Selon le ministère de l’Économie et des Comptes publics, l’intrusion remonte en réalité à fin juin 2026 : des identifiants internes usurpés auraient permis au pirate d’infiltrer plusieurs serveurs avant d’accéder à un VPN donnant accès aux outils internes de la DGFiP. Le décalage de plusieurs semaines entre l’intrusion réelle et sa découverte publique illustre la difficulté à détecter ce type d’attaque avant qu’elle ne soit revendiquée.
Ce n’est pas un incident isolé : entre janvier et février 2026, des identifiants d’agents détournés avaient déjà permis un accès frauduleux à 1,2 million de comptes bancaires via le fichier FICOBA. La DGFiP a annoncé de nouvelles restrictions d’accès à ses systèmes, la notification de l’incident à la CNIL, le dépôt d’une plainte, et une enquête technique en cours avec l’ANSSI pour établir l’ampleur exacte de la compromission. Les personnes concernées doivent recevoir une notification individuelle.

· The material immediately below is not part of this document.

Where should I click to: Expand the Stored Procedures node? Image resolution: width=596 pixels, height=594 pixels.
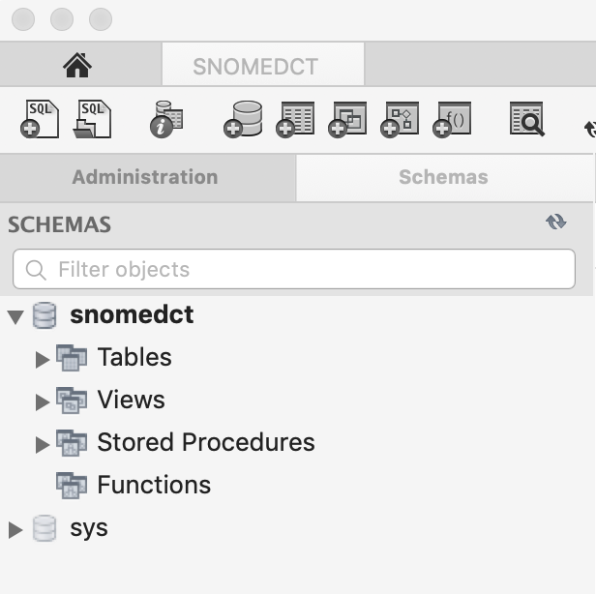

Le risque concret pour les contribuables est le hameçonnage ciblé : des données fiscales réelles permettent de rédiger des messages frauduleux très crédibles se faisant passer pour l’administration. La DGFiP rappelle qu’elle ne demande jamais de coordonnées bancaires, mot de passe ou code de carte par e-mail, SMS ou téléphone. Sources : ministère de l’Économie et des Comptes publics, iPhoneSoft, KultureGeek, univers-simu.com, frenchbreaches.com.